Memory usage for MemFS is currently atrocious, however:
The dotted lines are the maximum file usage on disk according to a recursive stat of each file. The solid lines are the memory usage of MemFS during clone and build. Although some extra memory overhead is expected to maintain the journal and references to the file system tree, the amount of overhead necessary seems completely out of whack compared to the storage requirements. Some investigation about freeing data is necessary.
Finally the last, critical lesson. The reason only Redis and Nginx are represented in the graph is because the other builds failed for one reason or another. The cause of the build failures is primarily due to my goal to implement 100% of the FUSE interface methods. However this is not how bazil.org/fuse works and in fact 100% interface implementation is exactly the wrong thing to do.

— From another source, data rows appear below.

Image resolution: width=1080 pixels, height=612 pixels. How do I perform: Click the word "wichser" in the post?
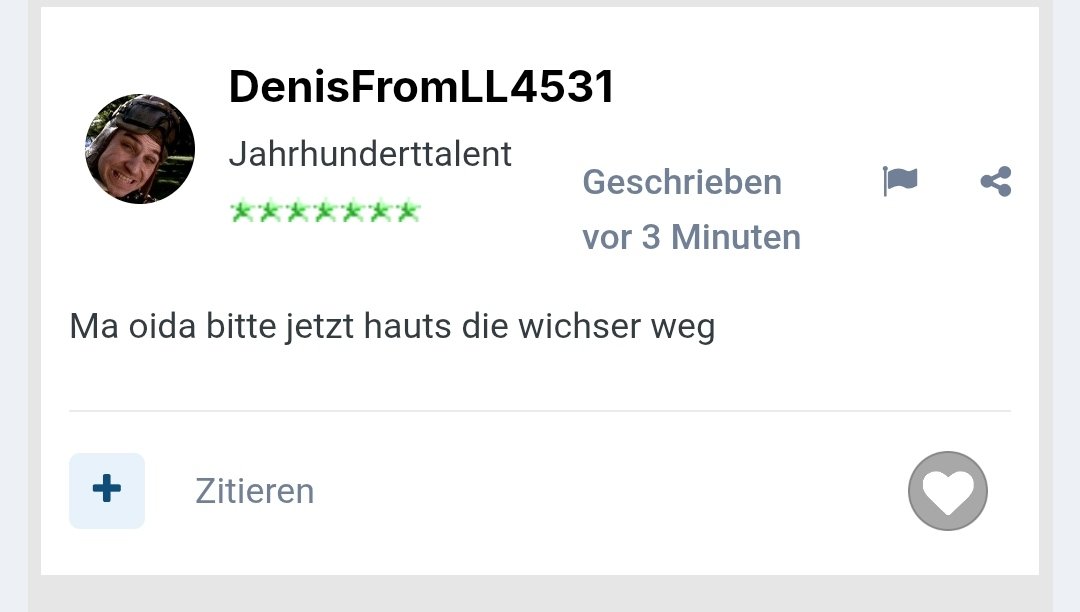click(x=580, y=326)
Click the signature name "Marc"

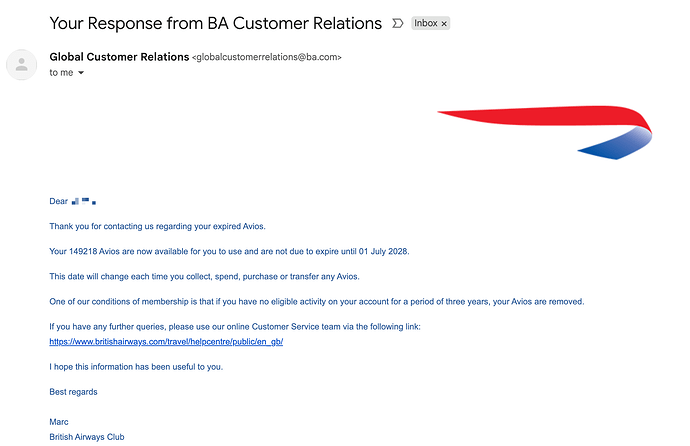59,422
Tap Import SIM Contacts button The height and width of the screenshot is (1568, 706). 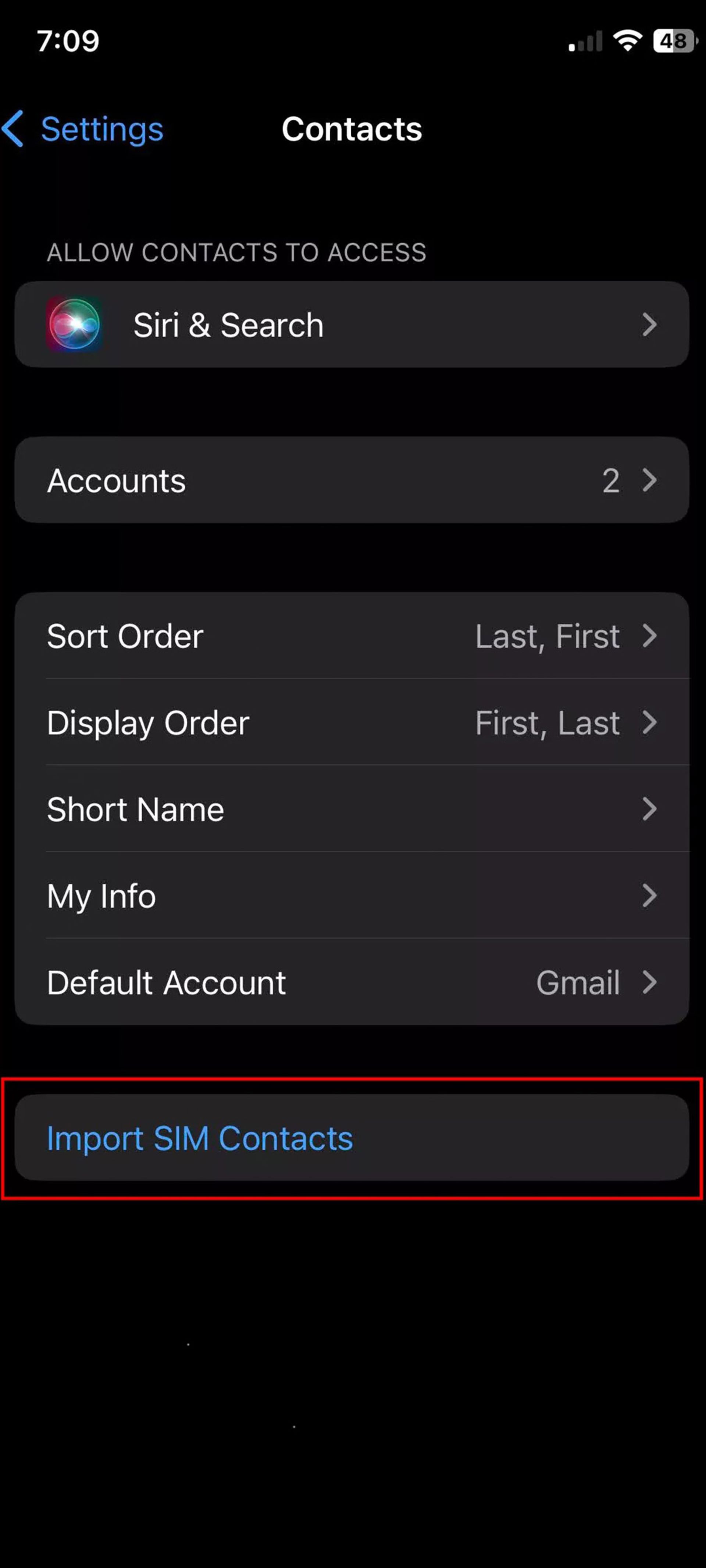[x=353, y=1137]
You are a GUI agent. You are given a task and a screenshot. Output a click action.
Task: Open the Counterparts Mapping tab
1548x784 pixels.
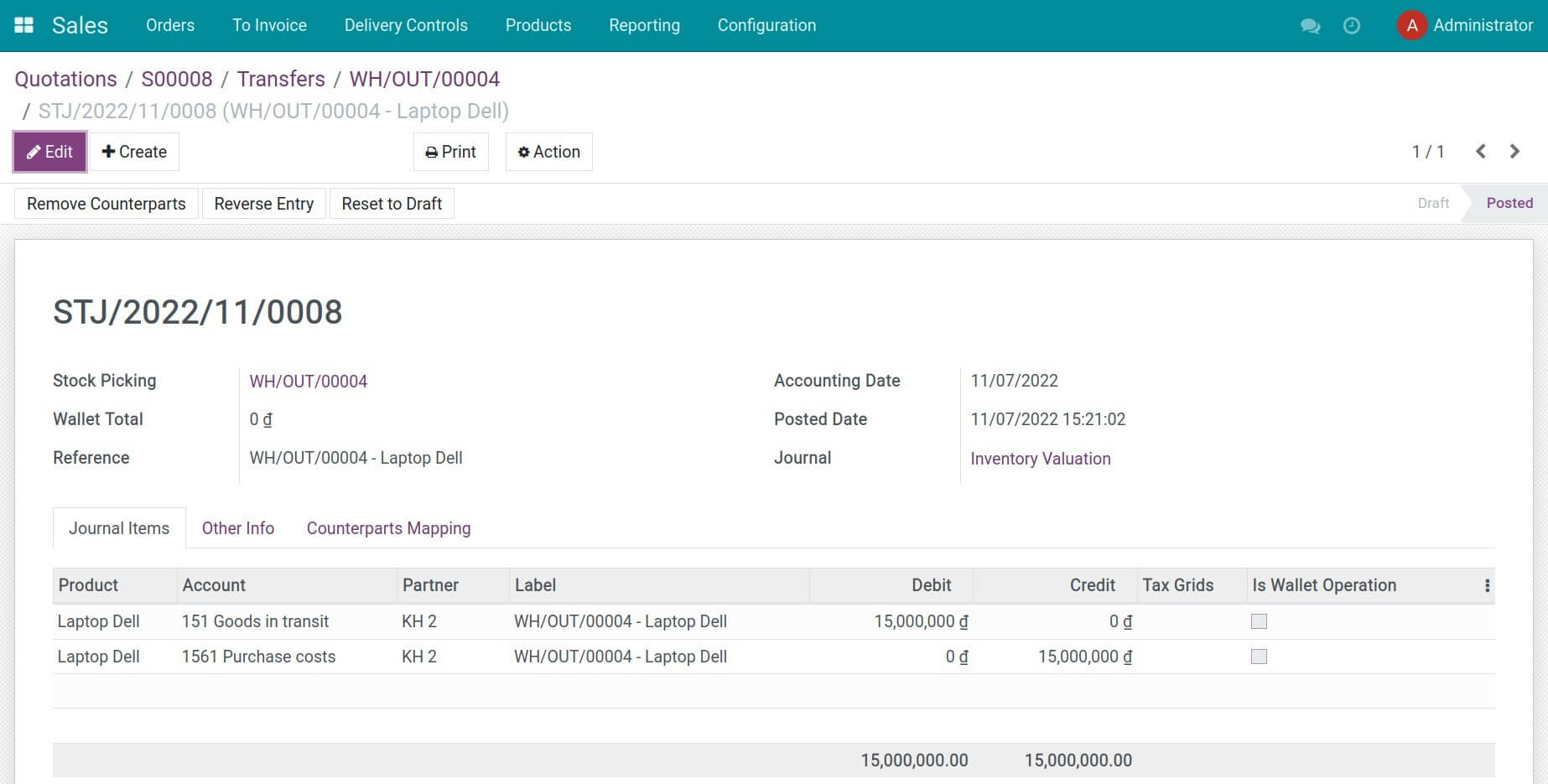point(388,528)
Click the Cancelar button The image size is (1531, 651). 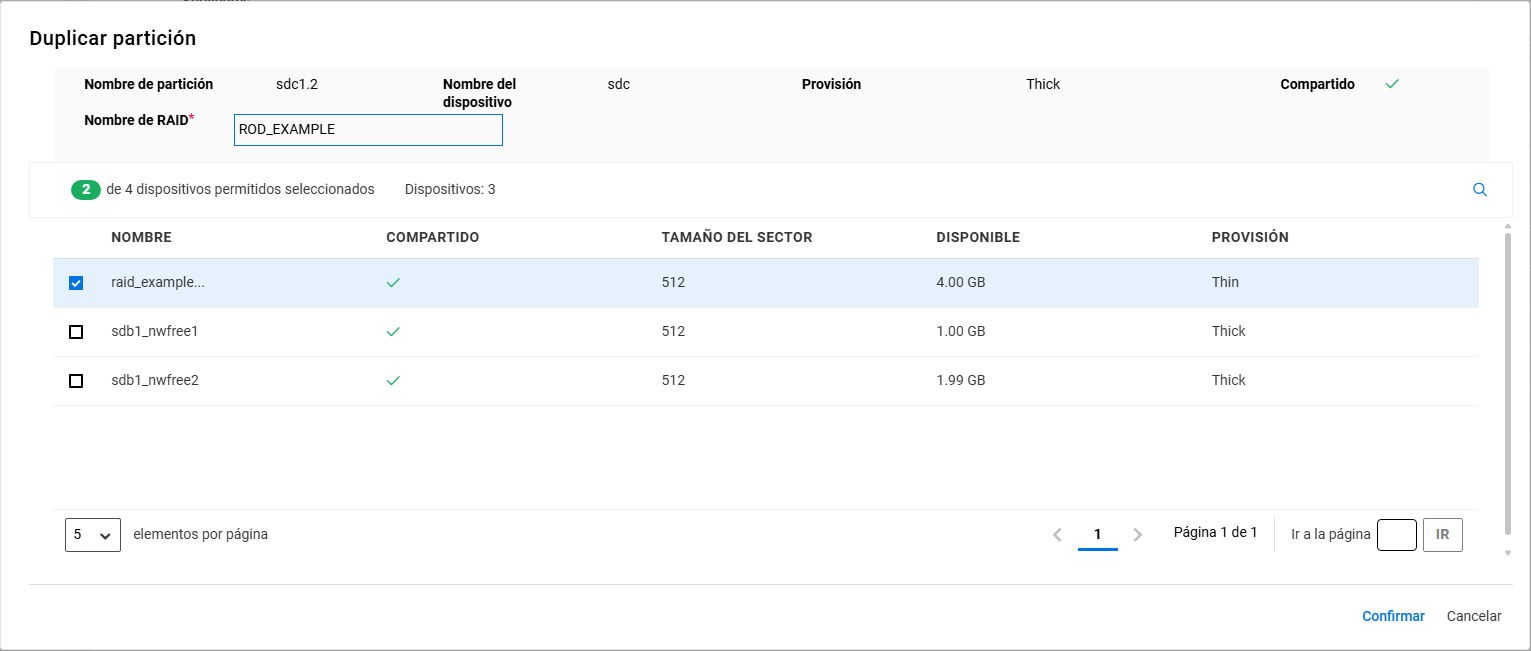point(1473,616)
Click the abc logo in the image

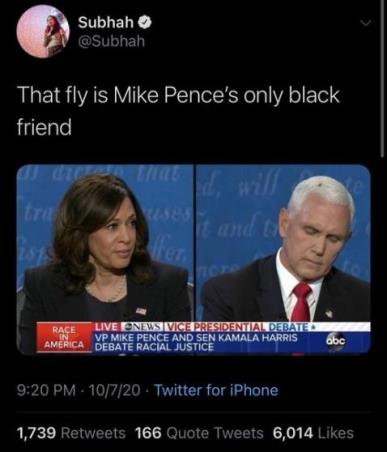336,342
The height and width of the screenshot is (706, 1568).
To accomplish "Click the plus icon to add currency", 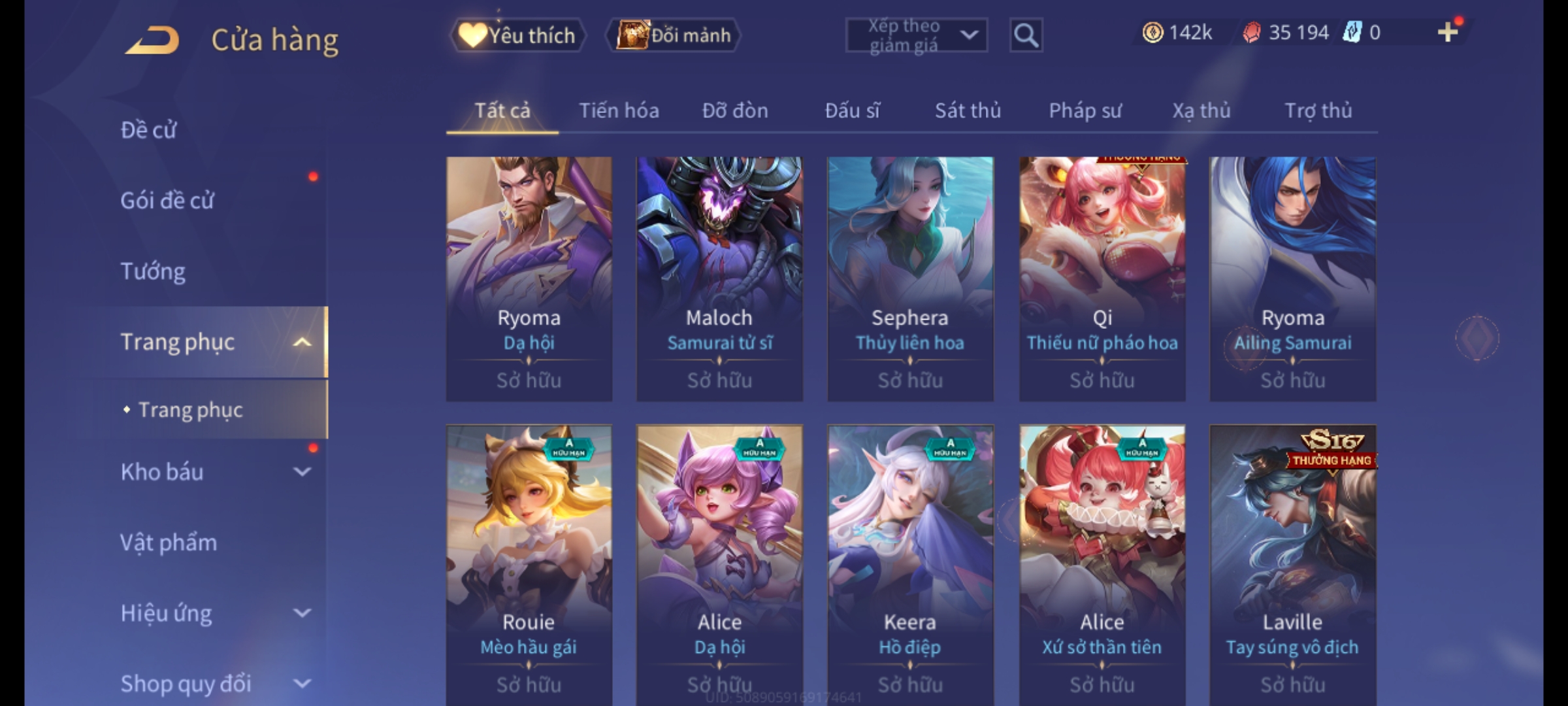I will pyautogui.click(x=1448, y=32).
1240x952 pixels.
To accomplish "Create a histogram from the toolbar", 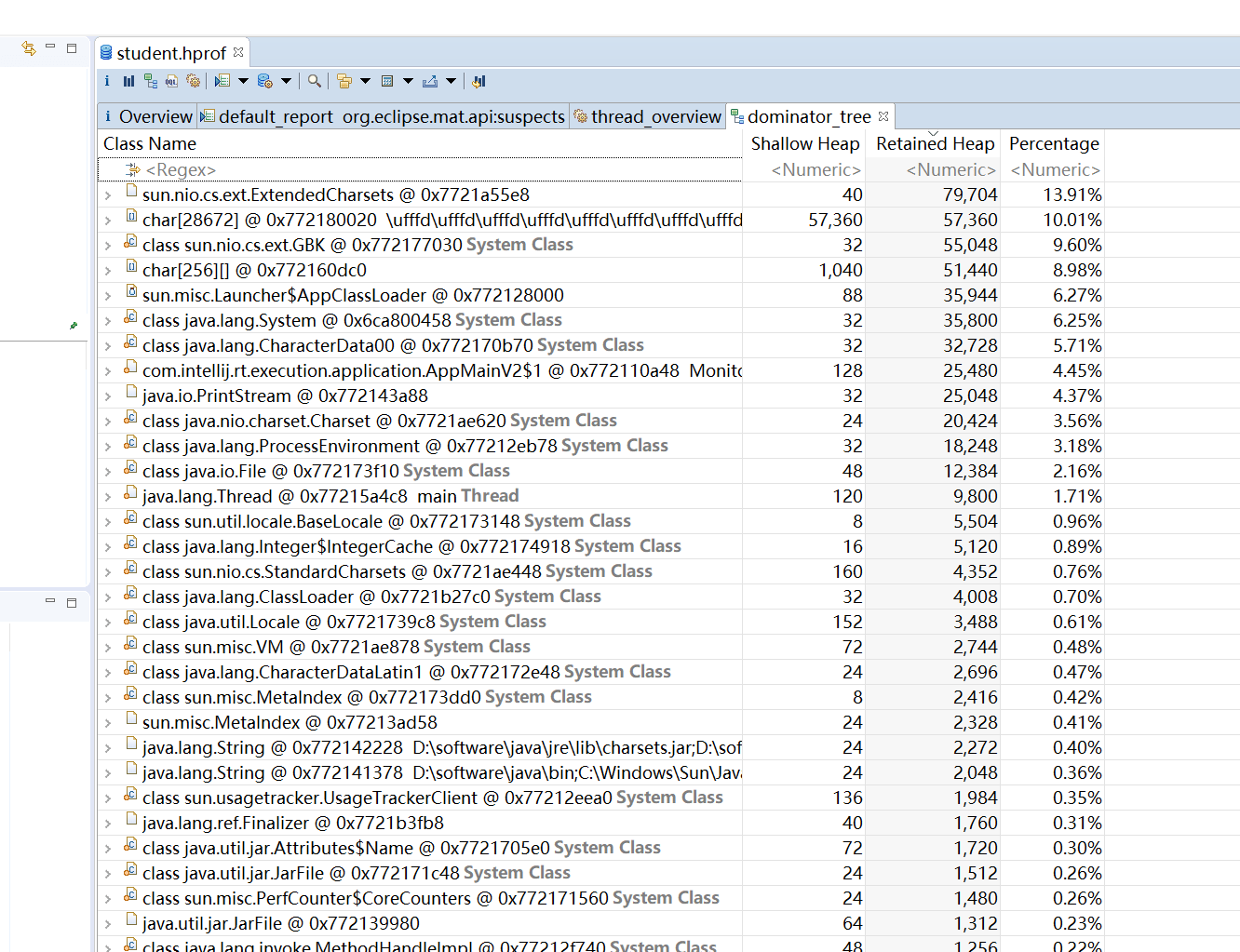I will pos(128,81).
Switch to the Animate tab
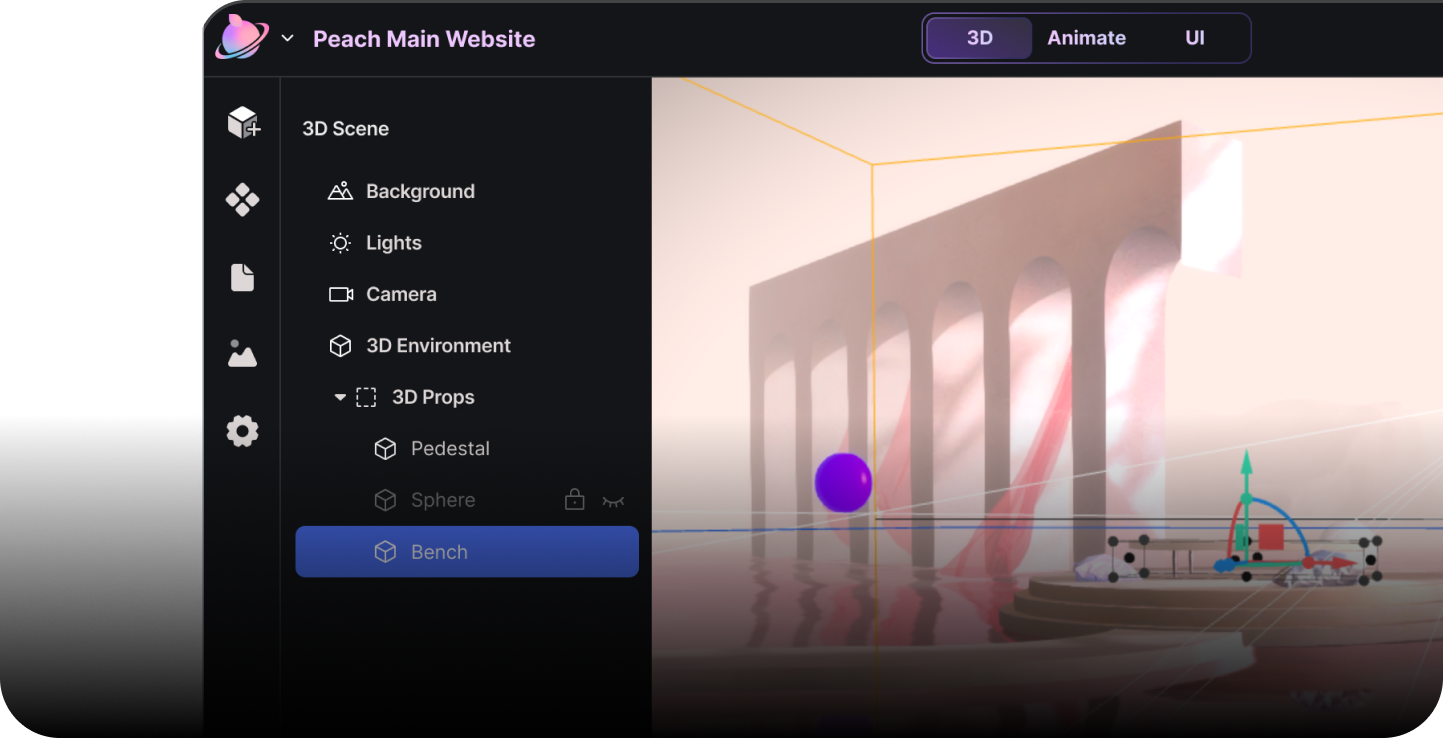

Take for example the ReadAll()
vs. Read()
methods that implement HandleReadAller
and HandleReader
respectively. I attempted to implement both and kept receiving different build errors, though I did notice the clone and compile behavior changing as I messed with these two methods. It turns out that the bazil.org/fuse server implementation checks to see if the FS implements HandleReadAller
and if so, returns the result from ReadAll
, otherwise it enforces HandleRead
and sends the Read
method the request and response from FUSE.
My hypothesis as to why cloning was failing when I had implemented ReadAll
is simple. The Read
method allows the client to specify an offset in the file to read from and a size of data to respond with. Presumably git clone was attempting to read the last 32 bytes of the compressed pack file (or something like that) so it could perform a CRC check or some other data validation. FUSE, however, returned all of the data rather than just the data from the offset because ReadAll
was implemented. As a result, git clone choked with a stream error.
The bottom line is that FUSE allows some interfaces for convenience only for higher level FS implementations. MemFS, however, needs to support only the low level FUSE serve interactions. As a general rule of thumb, if the interface method takes a request and response object and simply returns an error - then that FUSE method is probably at a bit lower of a level, exactly what MemFS is looking for.